Veröffentlicht am 5. März 2024

Du und dein Englisch steht in der Kaffeeküche. Eine neue Kollegin kommt vorbei und du stellst dich vor und dann zeigst du auf dein Englisch und sagst: „Das ist mein Englisch, aber es ist leider sehr dumm.”

Heute geht es darum, was Menschen eigentlich erreichen wollen, wenn sie sich für ihr Englisch entschuldigen, warum das tendenziell eher nach hinten losgeht und was du stattdessen machen solltest.

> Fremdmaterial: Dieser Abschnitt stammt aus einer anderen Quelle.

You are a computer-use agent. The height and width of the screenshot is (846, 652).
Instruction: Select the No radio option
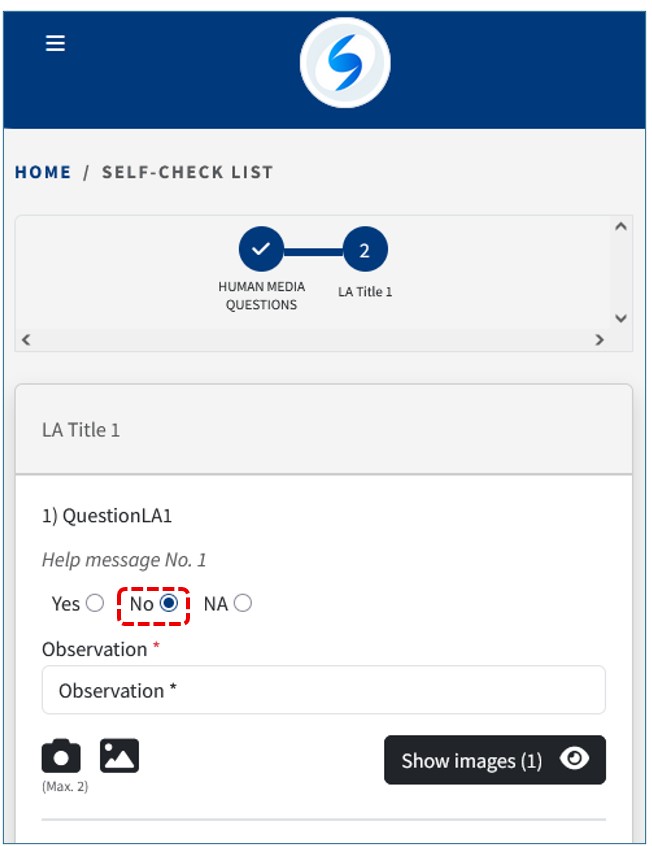coord(169,603)
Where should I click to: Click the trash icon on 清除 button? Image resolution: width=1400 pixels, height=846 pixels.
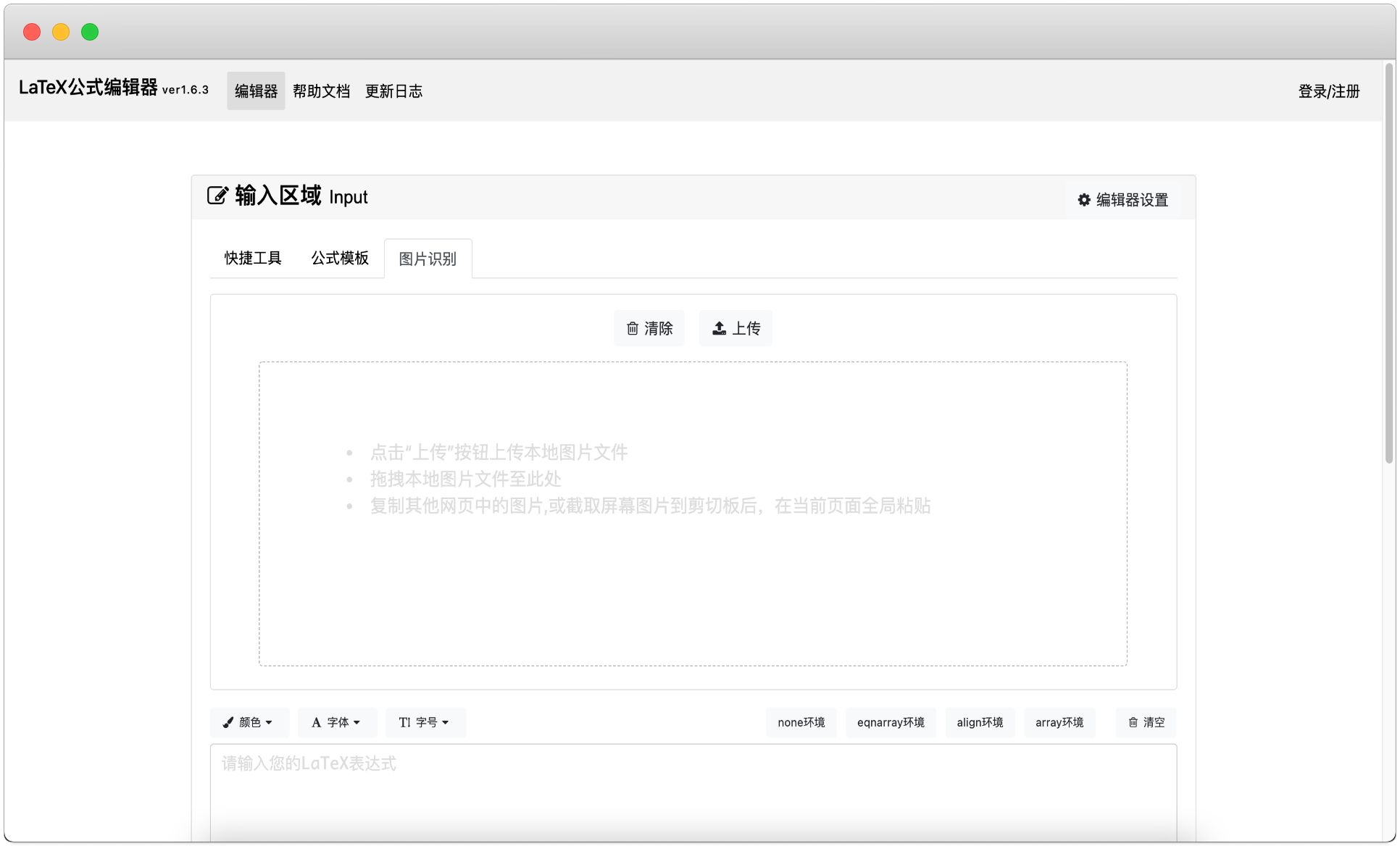(633, 329)
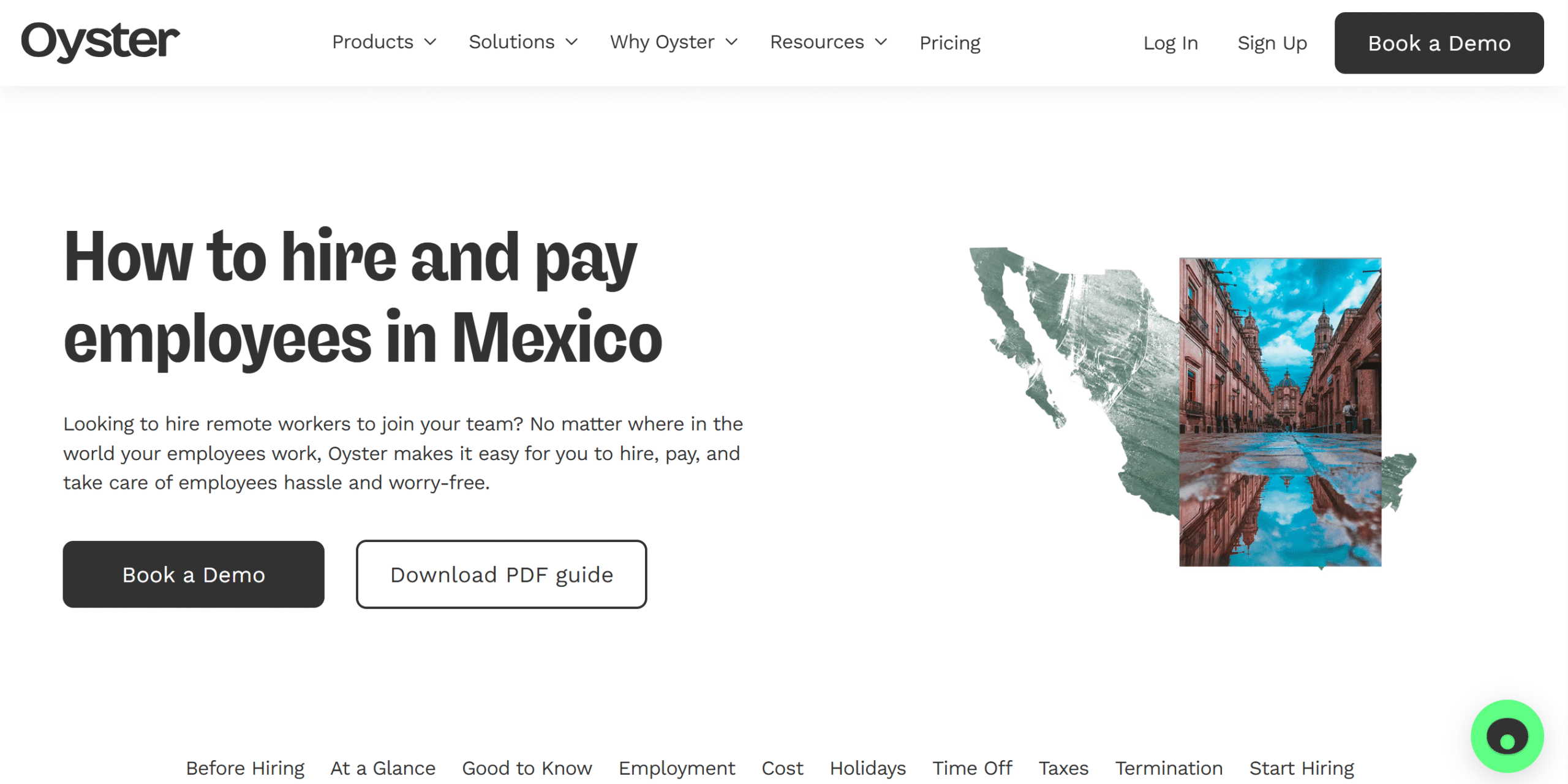Jump to Before Hiring section
Viewport: 1568px width, 784px height.
tap(245, 768)
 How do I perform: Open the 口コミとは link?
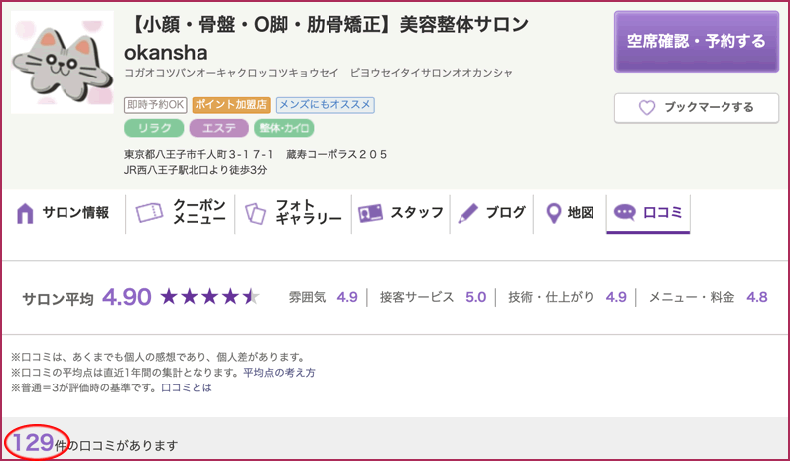tap(186, 387)
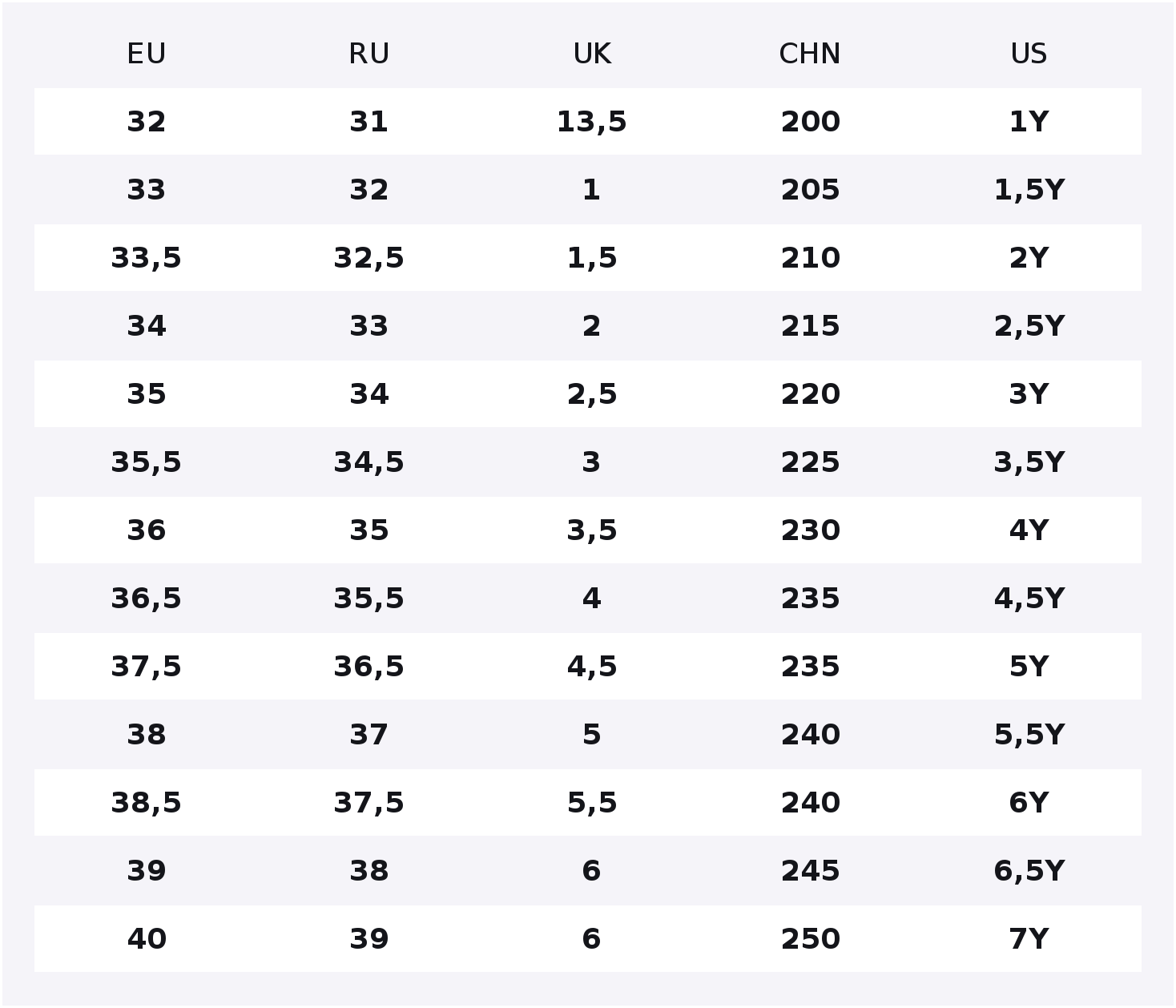The height and width of the screenshot is (1008, 1176).
Task: Click the CHN 245 value
Action: click(x=810, y=871)
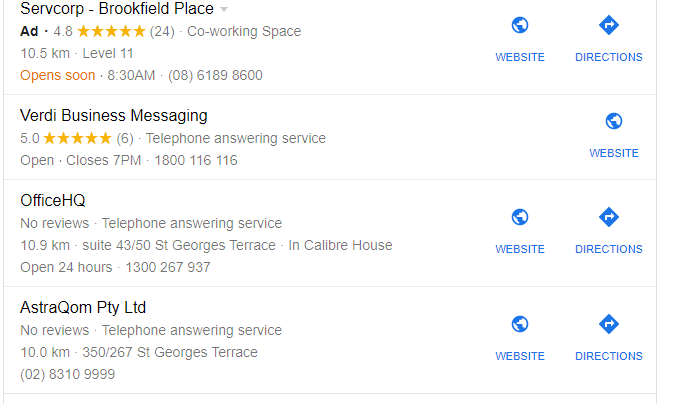Click OfficeHQ phone number 1300 267 937
Image resolution: width=682 pixels, height=404 pixels.
point(168,267)
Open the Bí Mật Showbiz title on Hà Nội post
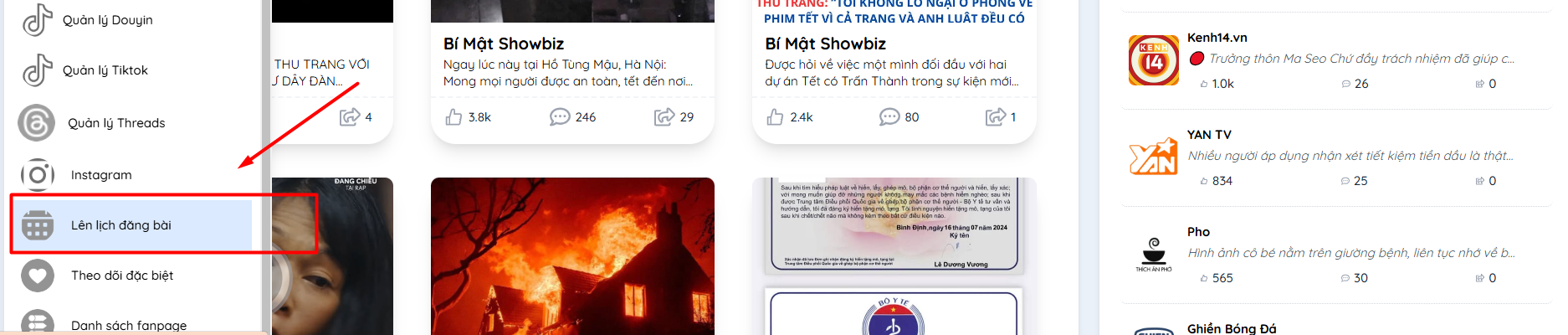 click(504, 44)
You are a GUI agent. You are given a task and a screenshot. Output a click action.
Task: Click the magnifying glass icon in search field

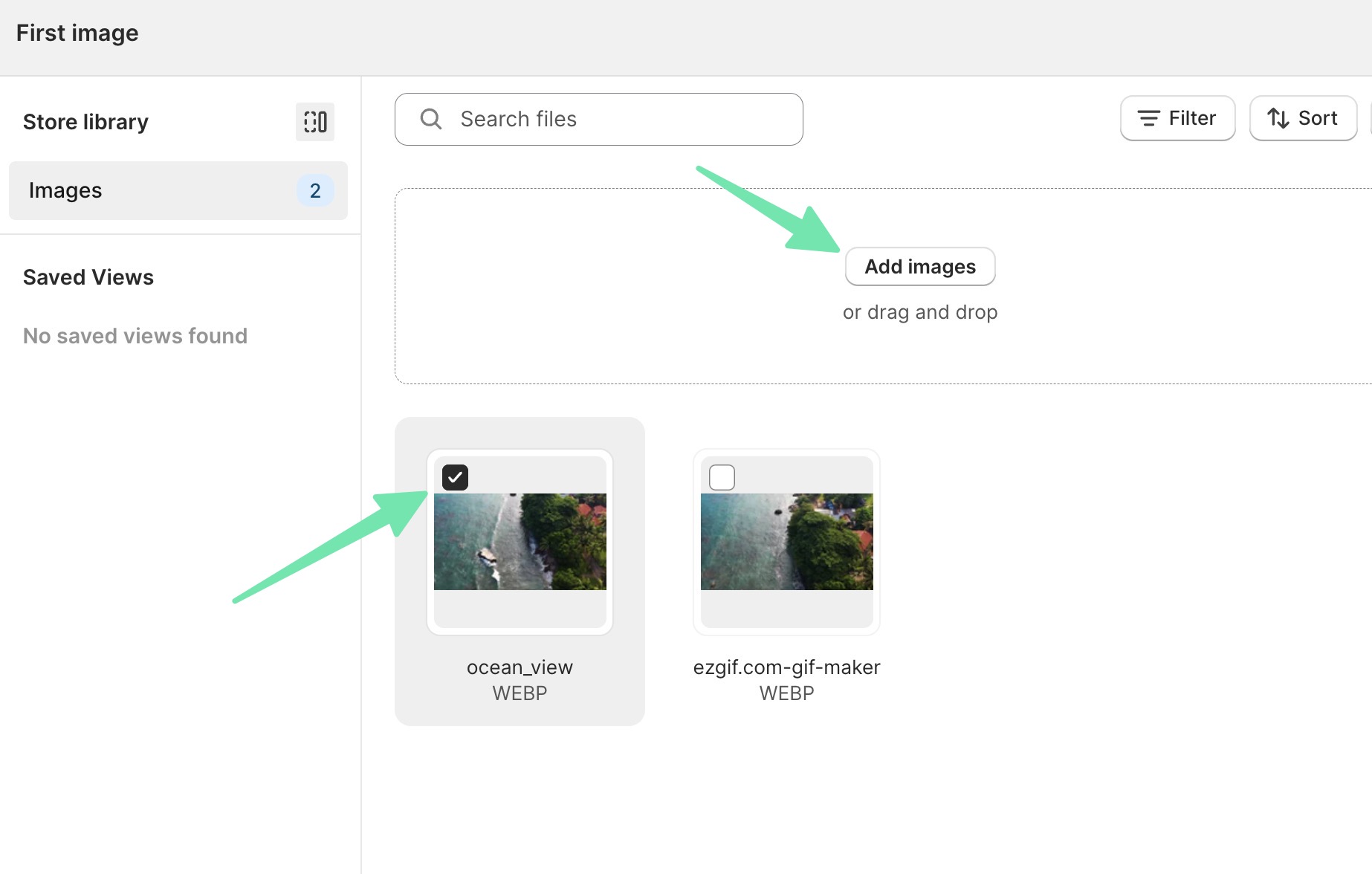coord(431,118)
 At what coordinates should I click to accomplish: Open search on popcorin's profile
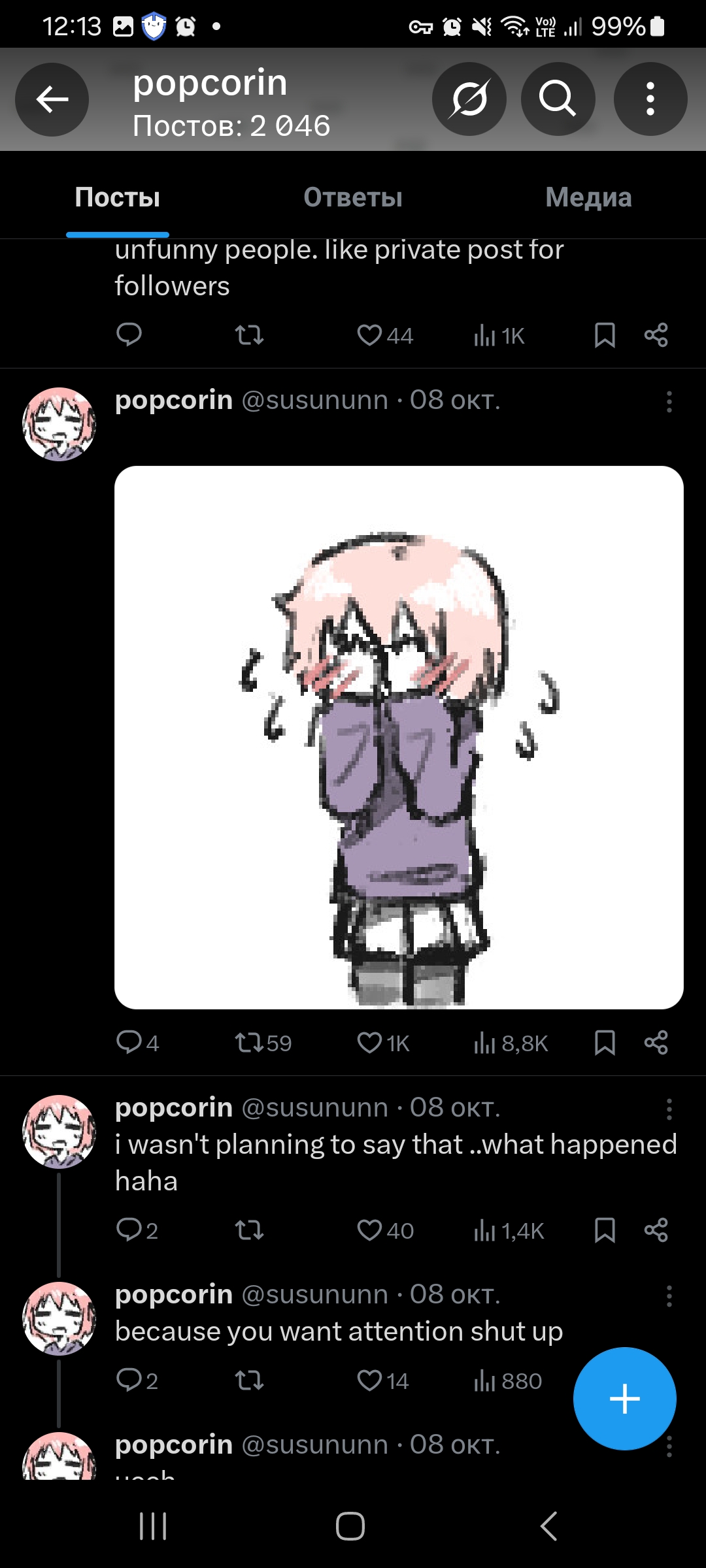(558, 99)
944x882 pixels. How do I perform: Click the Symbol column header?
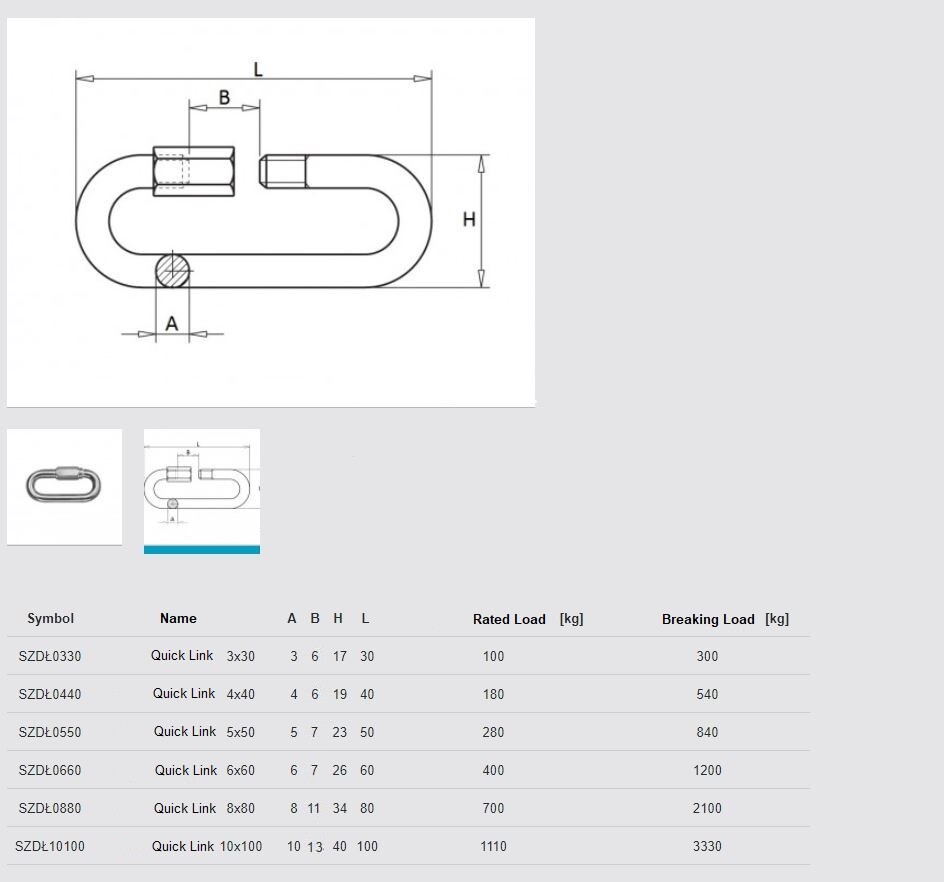point(50,619)

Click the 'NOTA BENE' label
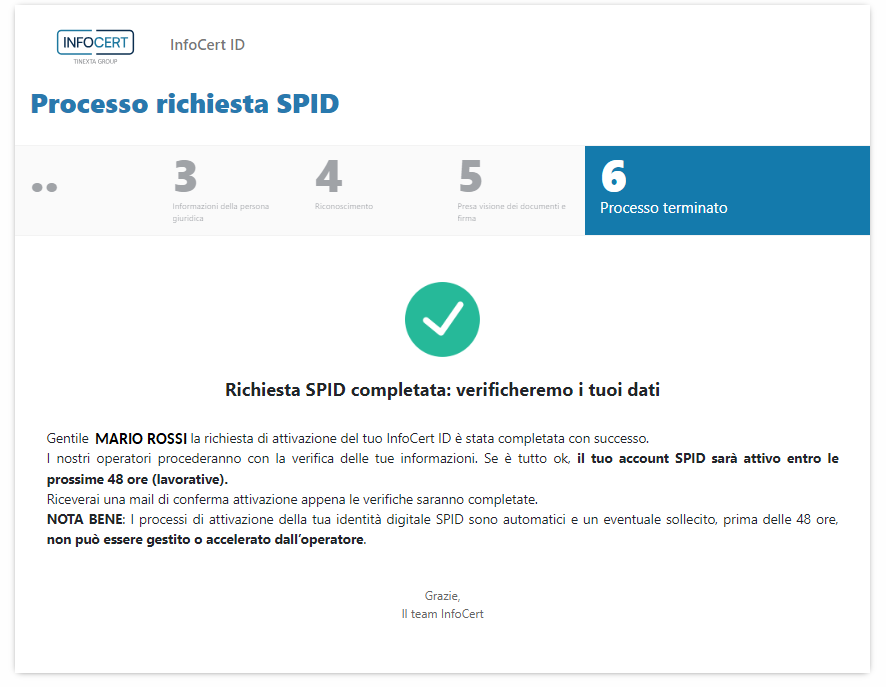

Dieser Blogpost ist eine gekürzte Fassung der Podcast-Folge: "How I met my English - der Englisch-Beziehungs-Podcast: Folge 25: "Warum du dich nicht für dein Englisch entschuldigen solltest"

Warum du dich nicht für dein Englisch entschuldigen solltest

I'm really sorry, my English isn't very fluent.

Sorry, my English is a bit shaky.

I'm really sorry, my English isn't very good.

Fast alle Menschen, mit denen ich zusammenarbeite, entschuldigen sich in der Öffentlichkeit regelmäßig für ihr Englisch. Ironischerweise fragen sie mich dann sogar oft, wie sie sich denn jetzt am Anfang eines Gespräches besser für ihr Englisch entschuldigen können.

Und dann sage ich ihnen: „Also am besten ist es, wenn du dich gar nicht für dein Englisch entschuldigst.”

Ich kann ja gut nachvollziehen, warum Menschen sich für ihr Englisch entschuldigen.

„Ich möchte mein Gegenüber vorwarnen.”

“Ich möchte höflich sein.”

“Ich hoffe auch, dass Menschen dann netter und geduldiger sind.” “Dann nehmen Menschen mir meine Fehler nicht so übel.”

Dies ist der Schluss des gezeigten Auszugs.